═══ Provided text
2. A., by a written instrument, signed, but not under seal, agreed, for a valuable consideration, that B., his heirs and assigns, might use a wall on land belonging to A., as one of the walls of a building which B. was about to erect on his lot adjoining A's: Held, (1) that such an instrument while it did not transfer an easement in law, because not under seal, has in equity, when acted on, a force and efficacy little short of a grant of an easement, and disables A., and those claiming under him, from an arbitrary and reckless use of the land of A. whereon the wall in question stands, to the detriment of B.; (2) that oral evidence was admissible to prove acts of the parties to such instrument, treating and recognizing the wall in question as a party wall.
3. Where the plaintiff had testified, on the trial, that he had told the defendant he would sue out an injunction to stop him from recklessly excavating the earth close to plaintiff's wall: Held, that it was not error, to allow plaintiff to testify, that he did not sue out the injunction because he could not get to the judge.
4. A general objection to evidence of which only a part is incompetent will not be entertained, if the evidence is severable.
5. Where plaintiff sued for damages resulting from the unlawful and reckless undermining of plaintiff's wall by defendant, evidence of injury to plaintiff's goods by being flooded with water used in extinguishing a fire, which was caused by the falling of the wall, was properly admitted, although such cause of injury was not specially set out in the complaint.
6. The rules of pleading are not so stringent as to require a special averment in the complaint, of every immediate cause of injury, in an action for damages.
7. In an action to recover damages for an injury done to plaintiff's goods, no reduction can be made on the ground that plaintiff has recovered on insurance policies; because, to allow such diminution, would be to permit the wrongdoer to take all the benefit of the policy of insurance without paying the premium.
8. The Supreme Court will not entertain an exception in general terms to an entire charge; the errors complained of must be specifically assigned, or they will not be reviewed.
9. The employment of experienced and competent agents only extenuates and excuses when their experience and judgment become the basis of what is done. The employment of such agents will not excuse one who insists upon their doing an act which they warn him is dangerous and likely to cause great injury to another.
CIVIL ACTION tried before MacRae, J., and a jury at the Fall (162) Term, 1887, of MECKLENBURG Superior Court.
Schenck Price (by brief), W. W. Flemming and Batchelor Devereux for plaintiffs.
C. N. Tillett and F. H. Busbee for defendants.
Verdict and judgment for plaintiffs. Defendants appealed.
The plaintiffs, as tenants under a lease from John H. McAden, the owner, were in the occupation of a house and lot fronting on Trade Street in Charlotte, pursuing a mercantile business, in the year 1885, while the defendants, similarly engaged, were early in that year in possession of an adjoining lot with like frontage, under a contract of purchase made on 1 July, 1875, with Henry W. Fries, the building on which was consumed by fire in the month of February, 1885.
══════
═══ Material
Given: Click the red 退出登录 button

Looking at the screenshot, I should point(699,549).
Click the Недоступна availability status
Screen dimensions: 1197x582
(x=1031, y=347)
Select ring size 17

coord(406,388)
══════
Task set:
• A. Retype the case excerpt word for word, everything from "9. The employment" down to "MECKLENBURG Superior Court.".
• B. Summarize the case excerpt in three sentences.
• C. Give what follows the last sentence of the case excerpt.
The pointing data has nothing to do with the case excerpt.

Outputs in order:
• A.
9. The employment of experienced and competent agents only extenuates and excuses when their experience and judgment become the basis of what is done. The employment of such agents will not excuse one who insists upon their doing an act which they warn him is dangerous and likely to cause great injury to another.
CIVIL ACTION tried before MacRae, J., and a jury at the Fall (162) Term, 1887, of MECKLENBURG Superior Court.

• B. A written but unsealed agreement to let a neighbor use a wall as part of his building does not transfer an easement in law, but once acted on it nearly equals one in equity and bars reckless use of the land under the wall, and oral evidence may show the parties treated it as a party wall. The case also holds that damage from flooding during a fire caused by the wall's collapse was properly admitted without being specially pleaded, that insurance recoveries do not reduce damages, and that hiring competent agents is no excuse for forcing them to do an act they warned was dangerous. The civil action was tried in Mecklenburg Superior Court in 1887, where the plaintiffs won and the defendants appealed.

• C.
While the lots belonging, respectively, to said McAden and Fries, to wit: on 1 May, 1875, they entered into a contract, a copy of which is contained in the complaint, and in form is as follows:
"Whereas, John H. McAden, of Charlotte, North Carolina, is owner of a certain lot or parcel of land in said city, fronting on Trade Street and extending back about one hundred and forty feet, and adjoining the property of W. J. Yates and the lot owned by H. W. Fries, of Salem, N.C. on which last-mentioned lot is situated the brick storehouse occupied by W. J. Black, the south wall of said storehouse being built along the dividing line between the said McAden and Fries;
"Now, this agreement, made this 1 May, 1875, between the said John H. McAden and the said H. W. Fries,
"Witnesseth: That the said Fries, for and in consideration of (163) the stipulations and agreement of the said McAden, hereinafter contained, does hereby covenant that the said McAden, his heirs and assigns, may use said south wall of said brick storehouse as the north wall of the storehouse to be erected by the said McAden on his aforesaid lot, and may make such excavations in said wall as may be necessary for the support of the floor of said house: Provided, however, that no injury is done to the building of the said Fries.
"And, provided further, that said wall is not to be torn down without the consent of the parties hereto, their heirs and assigns.
"And in the event of its destruction by any means, nothing herein contained is to be construed as conveying to the said McAden any right or title to the land on which said wall is located.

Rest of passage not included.